Однако напрасно наши родню-то потревожили. Еще и не засумерило, как прибежала тетушка Гильми. Расстроенная.
— Послу смерть не грозит! — как-то странно заговорила она.
— Это кто тебя послал? — настороженно спросил отец.
— Узнаешь… Ахат уезжает!
Мы в изумлении уставились на тетушку Гильми.
— Как это уезжает? Куда?
— Хоть в преисподнюю! Не все ли равно куда? Ему теперь везде одинаково. Ежели над ним в родной деревне так надсмеялись, на чужбине-то чего ждать?! А тебе, Башир, он вот что велел передать: «Я, мол, в жисть бы не пожалел этого изверга с каменным сердцем, одной бы спички хватило, чтоб уравнять его со мной. Ради Уммикемал стерпел, ей не хотел горе доставлять».
Нам всем стало не по себе. Мама охнула, а отец сорвался с места и, ни слова не говоря, вышел из дому.
Поздно вечером, когда стемнело, джигиты деревни проводили Ахата до самого Каенсарова изволока. И в вечерней тишине долго слышались прощальные их песни.
ИЗ ДОМА В ДОМ
I
Ку-ку! Ку-ку!..
Меня разбудил бой часов с кукушкой. Я долго не мог сообразить: откуда взялись эти часы? Где я?
В избе было тихо. И темно. Лишь беленая печь едва проглядывалась в углу. Вдруг в нос мне ударило тяжелым кислым духом. И я сразу все вспомнил. Протянул руку, отодвинул подальше от себя скаток валеного сукна.

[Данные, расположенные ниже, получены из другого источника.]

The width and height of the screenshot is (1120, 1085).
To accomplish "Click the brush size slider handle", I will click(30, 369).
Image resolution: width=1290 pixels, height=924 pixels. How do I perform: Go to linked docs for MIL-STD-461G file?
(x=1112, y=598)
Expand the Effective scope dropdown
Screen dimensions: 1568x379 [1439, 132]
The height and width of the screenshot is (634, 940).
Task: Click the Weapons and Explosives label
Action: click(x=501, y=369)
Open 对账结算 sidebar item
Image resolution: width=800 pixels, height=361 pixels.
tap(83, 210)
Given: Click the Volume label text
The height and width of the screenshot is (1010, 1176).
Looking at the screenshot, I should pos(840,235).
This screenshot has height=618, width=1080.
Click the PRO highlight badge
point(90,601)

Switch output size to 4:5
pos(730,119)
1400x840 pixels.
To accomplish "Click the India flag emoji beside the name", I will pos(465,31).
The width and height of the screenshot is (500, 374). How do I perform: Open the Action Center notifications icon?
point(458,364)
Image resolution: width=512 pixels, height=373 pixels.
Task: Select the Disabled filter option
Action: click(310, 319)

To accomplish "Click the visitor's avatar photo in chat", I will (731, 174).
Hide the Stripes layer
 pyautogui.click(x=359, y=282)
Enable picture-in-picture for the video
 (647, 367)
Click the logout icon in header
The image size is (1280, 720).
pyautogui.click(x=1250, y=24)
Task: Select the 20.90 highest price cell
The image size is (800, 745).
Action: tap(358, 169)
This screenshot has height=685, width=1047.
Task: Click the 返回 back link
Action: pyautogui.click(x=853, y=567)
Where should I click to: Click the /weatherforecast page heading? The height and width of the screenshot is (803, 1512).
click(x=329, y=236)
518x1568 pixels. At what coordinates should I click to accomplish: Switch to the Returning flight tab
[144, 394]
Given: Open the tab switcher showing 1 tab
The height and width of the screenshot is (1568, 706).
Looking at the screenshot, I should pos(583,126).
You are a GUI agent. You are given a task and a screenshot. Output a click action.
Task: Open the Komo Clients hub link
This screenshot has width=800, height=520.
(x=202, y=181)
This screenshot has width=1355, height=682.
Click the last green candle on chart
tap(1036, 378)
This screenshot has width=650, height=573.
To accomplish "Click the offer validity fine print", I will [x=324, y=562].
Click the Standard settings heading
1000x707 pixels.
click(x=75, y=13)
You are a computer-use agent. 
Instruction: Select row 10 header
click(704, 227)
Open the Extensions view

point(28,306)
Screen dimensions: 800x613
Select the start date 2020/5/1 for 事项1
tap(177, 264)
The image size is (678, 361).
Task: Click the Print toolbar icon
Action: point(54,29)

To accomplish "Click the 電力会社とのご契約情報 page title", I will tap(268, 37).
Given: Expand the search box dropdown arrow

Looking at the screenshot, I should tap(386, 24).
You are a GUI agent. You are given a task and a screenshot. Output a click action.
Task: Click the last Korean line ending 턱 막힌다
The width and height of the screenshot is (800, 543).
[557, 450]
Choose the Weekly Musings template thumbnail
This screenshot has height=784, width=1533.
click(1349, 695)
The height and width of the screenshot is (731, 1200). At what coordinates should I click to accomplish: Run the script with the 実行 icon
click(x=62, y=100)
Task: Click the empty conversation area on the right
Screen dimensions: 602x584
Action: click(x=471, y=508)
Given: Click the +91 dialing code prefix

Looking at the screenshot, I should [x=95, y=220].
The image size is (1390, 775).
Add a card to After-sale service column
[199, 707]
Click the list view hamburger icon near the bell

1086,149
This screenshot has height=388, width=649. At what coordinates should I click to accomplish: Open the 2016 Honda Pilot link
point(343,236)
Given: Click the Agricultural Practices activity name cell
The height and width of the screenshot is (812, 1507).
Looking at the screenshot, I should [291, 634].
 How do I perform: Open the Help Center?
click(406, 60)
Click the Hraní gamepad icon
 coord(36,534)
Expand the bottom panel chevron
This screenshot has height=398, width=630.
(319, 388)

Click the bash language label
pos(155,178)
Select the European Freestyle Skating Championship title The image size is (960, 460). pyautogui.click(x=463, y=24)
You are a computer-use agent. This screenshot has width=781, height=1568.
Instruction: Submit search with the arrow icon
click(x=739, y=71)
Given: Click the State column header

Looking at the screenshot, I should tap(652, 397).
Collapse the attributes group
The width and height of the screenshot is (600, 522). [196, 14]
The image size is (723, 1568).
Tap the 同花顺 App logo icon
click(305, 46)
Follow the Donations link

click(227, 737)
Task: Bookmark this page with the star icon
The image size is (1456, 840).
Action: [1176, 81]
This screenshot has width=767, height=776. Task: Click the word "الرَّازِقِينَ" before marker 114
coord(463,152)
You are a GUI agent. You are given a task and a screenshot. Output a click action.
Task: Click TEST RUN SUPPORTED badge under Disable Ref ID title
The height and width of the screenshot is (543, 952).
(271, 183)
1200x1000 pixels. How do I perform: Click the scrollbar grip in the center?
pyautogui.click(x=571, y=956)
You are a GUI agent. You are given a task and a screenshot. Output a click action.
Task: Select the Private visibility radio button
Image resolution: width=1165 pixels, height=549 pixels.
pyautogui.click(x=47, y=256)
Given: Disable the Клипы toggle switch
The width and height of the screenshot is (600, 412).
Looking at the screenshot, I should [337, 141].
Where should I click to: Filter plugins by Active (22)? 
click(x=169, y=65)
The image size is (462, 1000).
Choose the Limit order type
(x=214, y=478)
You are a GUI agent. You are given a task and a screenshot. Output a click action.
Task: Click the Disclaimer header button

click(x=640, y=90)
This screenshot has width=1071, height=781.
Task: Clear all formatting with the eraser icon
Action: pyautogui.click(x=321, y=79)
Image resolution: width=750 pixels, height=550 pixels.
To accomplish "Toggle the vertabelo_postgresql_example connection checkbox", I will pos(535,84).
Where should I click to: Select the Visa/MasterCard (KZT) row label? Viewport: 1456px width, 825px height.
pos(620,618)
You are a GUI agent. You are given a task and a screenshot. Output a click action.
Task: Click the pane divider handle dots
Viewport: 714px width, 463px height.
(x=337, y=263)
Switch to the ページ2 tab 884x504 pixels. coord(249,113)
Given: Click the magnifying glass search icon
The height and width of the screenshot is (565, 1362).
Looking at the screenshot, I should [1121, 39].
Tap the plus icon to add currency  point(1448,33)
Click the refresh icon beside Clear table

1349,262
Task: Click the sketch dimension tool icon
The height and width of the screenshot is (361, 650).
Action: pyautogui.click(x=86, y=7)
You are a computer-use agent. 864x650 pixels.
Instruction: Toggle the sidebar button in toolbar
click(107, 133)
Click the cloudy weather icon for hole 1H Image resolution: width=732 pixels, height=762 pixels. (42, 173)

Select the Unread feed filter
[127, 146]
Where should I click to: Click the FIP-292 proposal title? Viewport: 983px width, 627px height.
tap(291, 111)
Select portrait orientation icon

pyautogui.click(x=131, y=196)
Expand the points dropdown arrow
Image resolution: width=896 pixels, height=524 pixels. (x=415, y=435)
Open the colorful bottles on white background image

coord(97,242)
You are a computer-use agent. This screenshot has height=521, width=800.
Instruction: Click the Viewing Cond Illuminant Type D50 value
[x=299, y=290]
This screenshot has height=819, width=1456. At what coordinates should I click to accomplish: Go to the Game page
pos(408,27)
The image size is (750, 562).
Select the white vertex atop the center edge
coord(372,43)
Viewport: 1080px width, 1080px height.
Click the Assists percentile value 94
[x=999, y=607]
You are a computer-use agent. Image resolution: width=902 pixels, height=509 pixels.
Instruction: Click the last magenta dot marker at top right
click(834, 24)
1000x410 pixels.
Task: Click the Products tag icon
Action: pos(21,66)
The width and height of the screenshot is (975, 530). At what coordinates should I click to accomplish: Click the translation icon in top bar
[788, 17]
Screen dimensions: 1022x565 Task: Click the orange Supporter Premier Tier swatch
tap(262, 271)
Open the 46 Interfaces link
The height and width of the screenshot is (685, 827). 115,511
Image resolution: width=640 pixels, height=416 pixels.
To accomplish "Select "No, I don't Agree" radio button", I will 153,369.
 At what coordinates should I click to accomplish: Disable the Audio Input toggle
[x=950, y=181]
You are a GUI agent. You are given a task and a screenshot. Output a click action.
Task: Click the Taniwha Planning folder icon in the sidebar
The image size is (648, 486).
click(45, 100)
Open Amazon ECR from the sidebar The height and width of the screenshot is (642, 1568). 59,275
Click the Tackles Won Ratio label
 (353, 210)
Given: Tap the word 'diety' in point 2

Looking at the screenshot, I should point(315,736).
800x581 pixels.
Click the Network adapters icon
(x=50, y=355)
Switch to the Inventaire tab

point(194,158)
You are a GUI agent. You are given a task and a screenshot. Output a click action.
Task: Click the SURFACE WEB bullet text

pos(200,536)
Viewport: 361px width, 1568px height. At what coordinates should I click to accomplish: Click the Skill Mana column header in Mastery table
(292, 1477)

Сердце у меня заныло. И зачем я проснулся? Спать бы уж, покуда можно…
А из вонючего сукна мы чекмень вчера начали шить. Сафа-абы влез на саке и, сидя на корточках, кроил его. Как сожмет свои огромные ножницы, так и зубы сжимает, челюстью двигает, то вздернет густые брови, то снова их насупит. Очень толстое оказалось сукно-то.